Saturday, April 19, 2014


The desert is an inspiring place, go to it

Palm Canyon Drive



My friends that I came to Palm Springs with left in the early afternoon for their festivities at Coachella. I was stuck in our suite with nothing on my plate, nothing to do, nobody to see, no agenda. I also was recovering from a massive hangover being that I really took to celebrating the night before. The drive from Seattle took around 25 hours or so, and I felt I needed to let myself go since sitting in a seat for that long is actually quite difficult.

I finally took my shower, and clothed myself around 4 in the late afternoon. I didn’t know what I was to go do, or go see. I ended up finding the main strip in Palm Springs, which is called Palm Canyon Drive and I went from one end of it to the other. I found myself innately walking slow in order to take in my surroundings.

It’s a beautiful little town. I myself am a lover of the past, or at least the thought and images of the past. Specifically the 50s and 60s. Not the hippie 60s but the “mod” sixties, the Mad Men sixties and the cool portrayal of them in movies. I’m not saying Palm Springs is exactly like that, but it definitely has a “retro” or a “vintage” feel to it. I instantly felt about half way down the main strip that I was in a timeless place, a place that hasn’t really changed and that if you left it 10 years ago, and came back today you would feel like you were living twice.

I find that there is an authenticity in that, a consistency in that, and a not hidden but obvious beauty in it.

As I was walking down the side walk there was a good amount of bars/restaurants and stores, much of them were either “desert clothing”, “antiques”, but what stuck out to me the most was the abundance of art galleries. It seemed like for every other block there was a few.

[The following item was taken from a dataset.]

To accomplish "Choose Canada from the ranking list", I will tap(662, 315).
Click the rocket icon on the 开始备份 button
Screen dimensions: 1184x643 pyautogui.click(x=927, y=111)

I only walked into one of them. It was an outdoor gallery but had a large tent over it. The place was completely empty and there was loud music playing. The pieces were massive and were stretched from end to end in paint and canvas. Most of the pieces were abstract, but had a beautiful display of colors in an array of different geometrical lines and shapes. I walked around the entire gallery until one particular piece struck me.

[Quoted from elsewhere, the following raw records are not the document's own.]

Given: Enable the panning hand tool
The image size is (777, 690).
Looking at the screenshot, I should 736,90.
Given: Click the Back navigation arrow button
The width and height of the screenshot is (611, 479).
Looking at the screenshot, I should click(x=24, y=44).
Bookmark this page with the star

I probably stood in front of the damn thing for 10 minutes just staring into it. I don’t know exactly what it was about the piece that made me so intrigued, maybe it was because it was relatable, something I wanted and want, maybe because it brought me some form of harmony or perhaps my mind was running at a natural high so everything felt and appeared beautiful. And once I completely soaked my eyes into the image the music disappeared

I’ll do my best in describing the piece. It had these large street lights, benches on either side and green fields, yellow and brown leaves falling around, it was probably set in the fall in a place that has a fall, and then there was what looked like a gravel path going down the middle, and it seemed as if the objects like the benches and street lights got smaller and smaller, to create depth and a objectiveness, a skill I’ll never be able to wrap my head around.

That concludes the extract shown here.